Garbi menawarkan gagasan baru untuk Indonesia.

Lebih lanjut, Dedi melihat ada ceruk yang belum digarap maksimal oleh partai politik yang selama ini ada, yaitu konstituen berideologi pluralis-religius. Calon pemilih seperti ini, menurut Dedi, bisa menjadi sasaran tembak Garbi.

“Pluralis-religius masyarakat sasarnya berideologi lunak, berada di tengah antara nasionalis dan religius,” katanya.
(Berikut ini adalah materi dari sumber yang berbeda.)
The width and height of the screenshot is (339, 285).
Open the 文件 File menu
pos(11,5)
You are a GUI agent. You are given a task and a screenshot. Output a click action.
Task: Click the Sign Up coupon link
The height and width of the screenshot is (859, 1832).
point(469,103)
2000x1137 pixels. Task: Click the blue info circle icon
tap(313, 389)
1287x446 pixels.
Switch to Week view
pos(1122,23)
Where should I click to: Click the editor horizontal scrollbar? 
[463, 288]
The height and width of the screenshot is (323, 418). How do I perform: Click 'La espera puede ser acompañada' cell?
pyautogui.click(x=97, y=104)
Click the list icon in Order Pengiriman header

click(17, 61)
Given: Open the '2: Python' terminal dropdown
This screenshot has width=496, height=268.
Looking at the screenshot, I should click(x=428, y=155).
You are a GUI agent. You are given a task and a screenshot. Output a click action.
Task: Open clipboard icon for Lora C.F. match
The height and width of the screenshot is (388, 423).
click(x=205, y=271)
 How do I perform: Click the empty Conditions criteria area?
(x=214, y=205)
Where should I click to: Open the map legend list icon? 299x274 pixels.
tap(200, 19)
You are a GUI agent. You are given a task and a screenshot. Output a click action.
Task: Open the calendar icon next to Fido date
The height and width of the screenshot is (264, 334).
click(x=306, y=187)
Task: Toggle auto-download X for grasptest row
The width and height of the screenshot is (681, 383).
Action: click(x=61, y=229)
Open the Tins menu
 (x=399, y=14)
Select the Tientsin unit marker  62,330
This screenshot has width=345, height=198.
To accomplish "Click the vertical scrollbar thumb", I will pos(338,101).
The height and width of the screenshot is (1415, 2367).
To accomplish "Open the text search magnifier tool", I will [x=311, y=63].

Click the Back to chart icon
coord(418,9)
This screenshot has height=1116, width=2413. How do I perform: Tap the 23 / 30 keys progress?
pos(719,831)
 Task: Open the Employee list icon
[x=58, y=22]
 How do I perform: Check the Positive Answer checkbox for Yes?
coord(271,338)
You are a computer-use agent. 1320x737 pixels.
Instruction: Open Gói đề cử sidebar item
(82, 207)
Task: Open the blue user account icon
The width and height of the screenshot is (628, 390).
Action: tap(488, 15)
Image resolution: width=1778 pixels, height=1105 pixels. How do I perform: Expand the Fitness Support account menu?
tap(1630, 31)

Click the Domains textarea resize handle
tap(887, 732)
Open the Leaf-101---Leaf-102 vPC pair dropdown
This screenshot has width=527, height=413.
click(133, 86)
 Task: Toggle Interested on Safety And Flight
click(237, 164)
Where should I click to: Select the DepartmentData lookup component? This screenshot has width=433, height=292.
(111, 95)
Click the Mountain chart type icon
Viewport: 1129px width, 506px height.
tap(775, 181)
Di samping itu, ada modal lain yang dianggap dapat menjadi penyokong kekuatan Garbi, yakni ketokohan Fahri Hamzah dan Anis Matta. Menurut Dedi, mereka memiliki daya tarik dengan rekam jejang yang cukup baik.

“Tokoh tersebut cukup berpengaruh di internal PKS. Jadi, peluang besarnya justru mengambil sebagian kader PKS,” ujarnya.

Akan tetapi, latar belakang ideologis kedua tokoh itu, menurut Dedi juga akan bisa menjadi penghambat langkah Garbi. Fahri dan Anis, kata dia, melekat stigma sebagai mantan aktivis tarbiah, Kesatuan Aksi Mahasiswa Muslim Indonesia (KAMMI), dan Lembaga Dakwah Kampus (LDK). Andai tak dikelola dengan baik, Dedi khawatir stigma itu bisa menjalar dan membatasi konstituen yang mereka sasar.

“Boleh saja terkait dengan KAMMI, tapi sebisanya tidak menciptakan label politis pada gerakan mahasiswa tersebut,” katanya.